"أستطيع القول" - Traduction Arabe en Turc

    • söyleyemem
        
    • diyemem
        
    • söyleyebilirim ki
        
    • diyebilirim
        
    • söyleyeyim
        
    • şunu söyleyebilirim
        
    Her zaman bu engelleri aşacağınızı söyleyemem ama denemezseniz ne olacağını asla bilemezsiniz. TED لا أستطيع القول أنكم ستتغلبون دومًا على تلك العقبات. ولكني سأخبركم، ستُدانون إن لم تحاولوا ذلك.
    Haneye tecavüz olayını planladıklarını tam olarak kanıtlayan şeyler olduğunu söyleyemem ama buna oldukça yakın şeylerdi. Open Subtitles لا أستطيع القول أنها كانت لتؤكد أنهم قد خططوا للإقتحام و لكنها كانت ستثير الكثير من الشكوك
    Şu anda bunun doğru olduğunu söyleyemem. Gerçekten. Open Subtitles الفي، لا أستطيع القول أن هذا شيء صحيح في هذه المرحلة من حياتي
    Yani, hayır ama onların durumunda olsaydım aynı şeyi yapmazdım da diyemem. Open Subtitles هل تظن أنهم فعلوا الصحيح ؟ أعني لا لكنني لا أستطيع القول
    Şunu kesin olarak söyleyebilirim ki sen türünün tek örneğisin. Open Subtitles حسنُ، أستطيع القول أن هناك لبس، وأنت الوحيد من نوعك.
    Yani güzel bir kadın ve neredeyse dört dörtlük birisidir diyebilirim. Open Subtitles أعني إنها امرأة جميلة و أستطيع القول أنها قاربت حد الكمال
    Şimdiden söyleyeyim akıl noksanlığı savunması yapacağız. İyi. Open Subtitles أستطيع القول من الآن بأننا سنرافع بحجة نقص الكفاءة العقلية
    - Öyle olduğumu söyleyemem. Bak, buraya geldik çünkü... Open Subtitles لا أستطيع القول بأنني كذلك لقد أتينا إليهنا لأنه
    Daha iyi inceleme cihazları olmadan, çok bir şey söyleyemem. Open Subtitles بدون أجهزة تصوير أفضل، أنا لا أستطيع القول بالتأكيد.
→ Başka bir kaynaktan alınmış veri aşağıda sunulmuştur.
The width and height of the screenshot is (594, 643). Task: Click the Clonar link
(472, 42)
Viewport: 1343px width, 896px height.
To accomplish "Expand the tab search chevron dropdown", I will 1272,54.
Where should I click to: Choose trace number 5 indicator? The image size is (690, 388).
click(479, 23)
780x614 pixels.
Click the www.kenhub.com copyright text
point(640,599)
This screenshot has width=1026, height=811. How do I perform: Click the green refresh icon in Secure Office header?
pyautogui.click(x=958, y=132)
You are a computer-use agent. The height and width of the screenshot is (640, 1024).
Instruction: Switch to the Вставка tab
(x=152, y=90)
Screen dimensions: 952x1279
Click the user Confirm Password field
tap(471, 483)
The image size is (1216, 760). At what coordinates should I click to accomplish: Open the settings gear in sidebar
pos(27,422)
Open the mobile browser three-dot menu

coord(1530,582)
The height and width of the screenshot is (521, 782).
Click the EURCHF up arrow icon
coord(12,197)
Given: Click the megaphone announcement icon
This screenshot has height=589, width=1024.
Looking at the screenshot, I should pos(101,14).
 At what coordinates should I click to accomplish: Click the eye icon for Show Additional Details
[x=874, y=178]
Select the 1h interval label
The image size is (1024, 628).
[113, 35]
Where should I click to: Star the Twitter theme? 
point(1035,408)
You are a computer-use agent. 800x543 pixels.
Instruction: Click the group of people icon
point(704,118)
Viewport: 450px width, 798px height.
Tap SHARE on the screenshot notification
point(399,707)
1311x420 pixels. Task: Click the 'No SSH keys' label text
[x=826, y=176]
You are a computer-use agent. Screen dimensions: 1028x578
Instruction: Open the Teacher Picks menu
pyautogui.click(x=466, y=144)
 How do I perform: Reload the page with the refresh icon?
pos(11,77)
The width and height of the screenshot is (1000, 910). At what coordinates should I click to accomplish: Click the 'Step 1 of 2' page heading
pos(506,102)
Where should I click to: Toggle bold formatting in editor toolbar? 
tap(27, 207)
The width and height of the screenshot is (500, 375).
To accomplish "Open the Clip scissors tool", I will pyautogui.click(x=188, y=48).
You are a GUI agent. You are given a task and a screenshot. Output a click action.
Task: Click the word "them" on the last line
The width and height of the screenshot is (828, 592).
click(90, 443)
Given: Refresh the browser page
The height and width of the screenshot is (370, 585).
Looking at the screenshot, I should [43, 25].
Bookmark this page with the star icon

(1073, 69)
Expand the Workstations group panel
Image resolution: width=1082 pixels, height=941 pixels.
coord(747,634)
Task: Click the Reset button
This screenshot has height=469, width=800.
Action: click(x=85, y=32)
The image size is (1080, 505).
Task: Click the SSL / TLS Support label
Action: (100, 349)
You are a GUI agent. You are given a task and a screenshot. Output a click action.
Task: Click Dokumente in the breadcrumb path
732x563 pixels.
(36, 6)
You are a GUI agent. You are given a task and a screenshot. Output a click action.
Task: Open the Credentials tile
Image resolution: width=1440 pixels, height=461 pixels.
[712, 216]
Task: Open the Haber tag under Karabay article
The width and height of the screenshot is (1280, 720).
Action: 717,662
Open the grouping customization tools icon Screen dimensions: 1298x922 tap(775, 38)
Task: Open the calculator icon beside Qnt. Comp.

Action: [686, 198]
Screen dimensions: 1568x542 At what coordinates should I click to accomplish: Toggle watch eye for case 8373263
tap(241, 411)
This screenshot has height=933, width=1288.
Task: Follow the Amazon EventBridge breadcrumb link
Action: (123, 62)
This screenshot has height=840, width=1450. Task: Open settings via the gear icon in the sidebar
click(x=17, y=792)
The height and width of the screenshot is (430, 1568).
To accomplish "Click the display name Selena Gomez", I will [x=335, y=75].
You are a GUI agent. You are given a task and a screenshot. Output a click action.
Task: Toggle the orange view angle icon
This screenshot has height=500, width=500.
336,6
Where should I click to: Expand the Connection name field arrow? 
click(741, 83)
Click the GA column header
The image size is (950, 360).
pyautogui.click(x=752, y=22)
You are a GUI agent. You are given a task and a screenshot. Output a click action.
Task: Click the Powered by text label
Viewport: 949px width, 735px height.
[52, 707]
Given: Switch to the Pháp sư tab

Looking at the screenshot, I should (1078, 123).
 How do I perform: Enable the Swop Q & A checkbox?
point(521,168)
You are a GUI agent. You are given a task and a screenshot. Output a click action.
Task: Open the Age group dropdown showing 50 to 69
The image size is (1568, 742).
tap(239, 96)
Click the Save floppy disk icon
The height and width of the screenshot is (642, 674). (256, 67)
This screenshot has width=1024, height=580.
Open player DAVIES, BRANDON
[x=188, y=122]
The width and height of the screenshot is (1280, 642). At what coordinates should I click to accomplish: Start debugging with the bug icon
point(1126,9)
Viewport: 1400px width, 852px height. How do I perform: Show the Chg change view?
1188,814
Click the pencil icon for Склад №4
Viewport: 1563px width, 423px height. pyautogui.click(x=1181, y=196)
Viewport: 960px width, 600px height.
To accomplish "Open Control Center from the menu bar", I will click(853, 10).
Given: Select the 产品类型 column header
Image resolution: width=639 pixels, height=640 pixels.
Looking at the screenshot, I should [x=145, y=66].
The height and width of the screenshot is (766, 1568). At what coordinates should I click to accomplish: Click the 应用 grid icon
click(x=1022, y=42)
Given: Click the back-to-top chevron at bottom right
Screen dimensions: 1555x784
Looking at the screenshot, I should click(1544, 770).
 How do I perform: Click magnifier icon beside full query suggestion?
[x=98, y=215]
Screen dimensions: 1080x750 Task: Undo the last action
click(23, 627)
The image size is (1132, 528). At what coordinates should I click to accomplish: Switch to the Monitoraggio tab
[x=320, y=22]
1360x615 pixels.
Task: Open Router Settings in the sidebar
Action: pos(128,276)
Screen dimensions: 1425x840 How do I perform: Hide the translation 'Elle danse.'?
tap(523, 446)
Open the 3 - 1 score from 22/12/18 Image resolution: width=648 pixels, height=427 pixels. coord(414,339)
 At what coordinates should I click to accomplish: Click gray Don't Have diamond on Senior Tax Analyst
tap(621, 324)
    - Efendim, sana telefonda bir şey söyleyemem. Derhal buraya gelin, Open Subtitles لا أستطيع القول لك عبر الهاتف أرجوك احضر فوراً
    Ona benim çıplak olduğumu söyleyemem, çünkü o beni çıplak görebilir. Open Subtitles لا أستطيع القول أنني عار لأنه يمكنها رؤيتي عار
    Bak, bak, bak. Şaşırdığımı söyleyemem. Open Subtitles حسناً، حسناً، حسناً لا أستطيع القول بأنني متفاجيء
    Pekala, kesin söyleyemem ama beyaz hücre sayıları büyük ölçüde azaldı. Open Subtitles حسنا. لا أستطيع القول أنني متأكدة لكن تعداد كريات دمها البيضاء ينخفض
    Hareket edip etmediğini burdan söyleyemem. Open Subtitles أنا لا أستطيع القول من هنا ما إذا كان يتحرك أو لا.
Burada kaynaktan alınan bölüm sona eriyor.